ENREGISTREMENTS AFFICHÉS:
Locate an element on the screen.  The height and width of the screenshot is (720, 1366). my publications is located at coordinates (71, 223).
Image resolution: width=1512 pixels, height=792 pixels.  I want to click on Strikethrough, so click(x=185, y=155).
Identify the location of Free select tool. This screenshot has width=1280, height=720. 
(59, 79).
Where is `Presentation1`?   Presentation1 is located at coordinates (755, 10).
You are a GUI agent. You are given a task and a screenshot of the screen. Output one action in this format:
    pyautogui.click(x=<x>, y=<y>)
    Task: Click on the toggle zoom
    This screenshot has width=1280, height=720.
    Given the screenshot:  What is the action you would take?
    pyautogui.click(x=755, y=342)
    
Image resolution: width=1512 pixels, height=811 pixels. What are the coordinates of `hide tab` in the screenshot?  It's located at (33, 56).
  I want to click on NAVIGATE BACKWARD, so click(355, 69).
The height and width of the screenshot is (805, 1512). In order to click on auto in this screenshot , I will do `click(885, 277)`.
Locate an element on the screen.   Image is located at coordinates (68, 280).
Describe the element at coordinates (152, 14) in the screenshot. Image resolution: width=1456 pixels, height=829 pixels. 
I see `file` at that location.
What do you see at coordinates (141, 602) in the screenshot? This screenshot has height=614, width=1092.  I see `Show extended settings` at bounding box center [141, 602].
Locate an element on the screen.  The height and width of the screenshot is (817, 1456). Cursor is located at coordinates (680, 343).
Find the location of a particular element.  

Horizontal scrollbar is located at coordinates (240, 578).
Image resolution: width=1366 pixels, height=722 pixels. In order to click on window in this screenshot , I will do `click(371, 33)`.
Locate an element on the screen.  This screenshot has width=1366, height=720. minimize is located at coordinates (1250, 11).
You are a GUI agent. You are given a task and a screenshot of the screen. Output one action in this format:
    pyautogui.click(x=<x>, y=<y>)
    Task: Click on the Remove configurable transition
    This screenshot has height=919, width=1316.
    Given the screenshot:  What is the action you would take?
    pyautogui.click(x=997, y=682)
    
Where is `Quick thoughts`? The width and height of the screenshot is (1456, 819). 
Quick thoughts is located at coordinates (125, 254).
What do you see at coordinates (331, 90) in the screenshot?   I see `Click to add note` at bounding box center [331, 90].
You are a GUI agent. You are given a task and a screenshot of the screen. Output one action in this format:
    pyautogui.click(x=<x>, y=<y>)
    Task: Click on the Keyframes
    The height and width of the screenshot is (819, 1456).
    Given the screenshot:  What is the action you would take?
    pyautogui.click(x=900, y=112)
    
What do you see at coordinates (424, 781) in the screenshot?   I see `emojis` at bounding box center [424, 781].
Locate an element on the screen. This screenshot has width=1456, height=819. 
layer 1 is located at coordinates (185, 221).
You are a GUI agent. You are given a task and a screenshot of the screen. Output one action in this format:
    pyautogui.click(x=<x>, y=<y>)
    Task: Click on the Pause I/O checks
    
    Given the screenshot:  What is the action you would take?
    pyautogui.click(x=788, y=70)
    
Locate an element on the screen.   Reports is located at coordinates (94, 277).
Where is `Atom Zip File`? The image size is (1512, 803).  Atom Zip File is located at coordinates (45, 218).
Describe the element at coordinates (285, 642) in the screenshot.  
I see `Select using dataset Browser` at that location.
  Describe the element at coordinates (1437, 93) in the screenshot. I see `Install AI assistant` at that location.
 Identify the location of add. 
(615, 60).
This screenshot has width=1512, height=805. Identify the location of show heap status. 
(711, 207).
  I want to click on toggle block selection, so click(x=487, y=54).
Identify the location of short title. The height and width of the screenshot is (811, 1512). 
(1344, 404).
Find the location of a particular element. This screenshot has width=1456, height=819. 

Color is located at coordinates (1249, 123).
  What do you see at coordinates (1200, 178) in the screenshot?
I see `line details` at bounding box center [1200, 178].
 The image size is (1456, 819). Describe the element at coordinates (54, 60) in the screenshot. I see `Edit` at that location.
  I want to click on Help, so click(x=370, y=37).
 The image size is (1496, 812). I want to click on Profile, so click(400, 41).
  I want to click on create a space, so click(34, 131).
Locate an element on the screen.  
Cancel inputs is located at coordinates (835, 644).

À FAIRE: Quelles lignes des enregistrements ci-dessus contiennent la chaîne "Quick" ? Affichez-les toutes, en tenant compte de la casse.

RÉPONSE COMPLÈTE:
Where is `Quick thoughts`? The width and height of the screenshot is (1456, 819). 
Quick thoughts is located at coordinates (125, 254).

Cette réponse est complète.